Yapılacak iş: Sayfadaki "İslam’ın kânûn ve kuralları ortadadır." cümlesini İngilizceye çevirin.

Sayfa:
Allah’ın gazâbına Allah’ın hışmına çarpılanlarda işte hep bölünüp parçalayanlar ve  Hak’tan  ayrılanlardır.  Fakat Hak bir, Allah birdir.  İşte rûhu milli Allah’la birlik olmaktır unutma  bunu.  İslam seni Allah’la birlikte hareket ettiren, Allah’ın emrine girdiren, Allah’ın kendi düzenidir. Tüm Müslümanlar bu birlikte  bu  bütünlükte  Allah’ın  emrinde  olmak  zorundadırlar. Tekrar  ediyorum!  Rûhu milli Allah’la  birlik  olmaktır.  Emri Allah’tan  Peygamberden yani Kur’an’dan  ve  sünnetten  almaktır ki  işte  hak  hakîkat  budur.  Unutma bunu gel kardeşim bir ve  bütün  olalım,  bu  ümmeti  parçalayanlara  dur  diyelim.  Oyunlarını bozalım gelin rûhu milli  Allah’la  birlik  olmak   emri   Allah’tan  almak  Peygamberden  yani  Kur’an  ve sünnetten  almaktır ki  işte  hak  hakîkat  budur,  bunun  dışındakiler  dalâlettir.  Rûhu milli İslam’ın bizzat kendi birlik  ve  bütünlüğüdür  kendi  ilkeleri  kendi  değerleridir.  Her  Müslümanın   bağrında  bu  değerler  yaşamaktadır  bunun  dışındakilerin  tamâmının  dalâlet  olduğunu  unutma  çünkü   Hak  birdir,  Allah  birdir.  İslam’ın kânûn ve kuralları  ortadadır.  Hak bâtıl ayrımı  burada  ortaya  çıkmaktadır.  İmamlar bütün hak  îmanı  ortaya  koyar  anlatırlar.  Îmânlar tek millettir,  unutma bunu!

Toplanan veriler:
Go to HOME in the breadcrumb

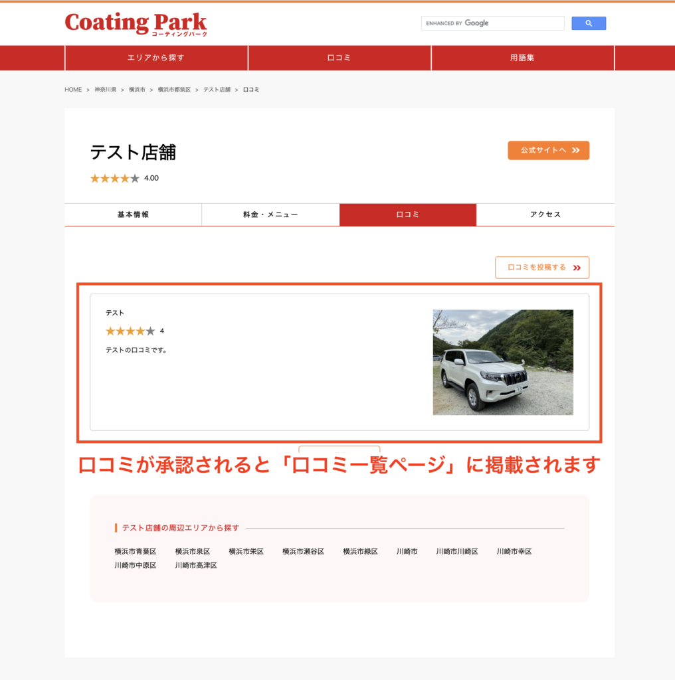click(73, 90)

Alıştırma çıktısı: The laws and rules of Islam are evident.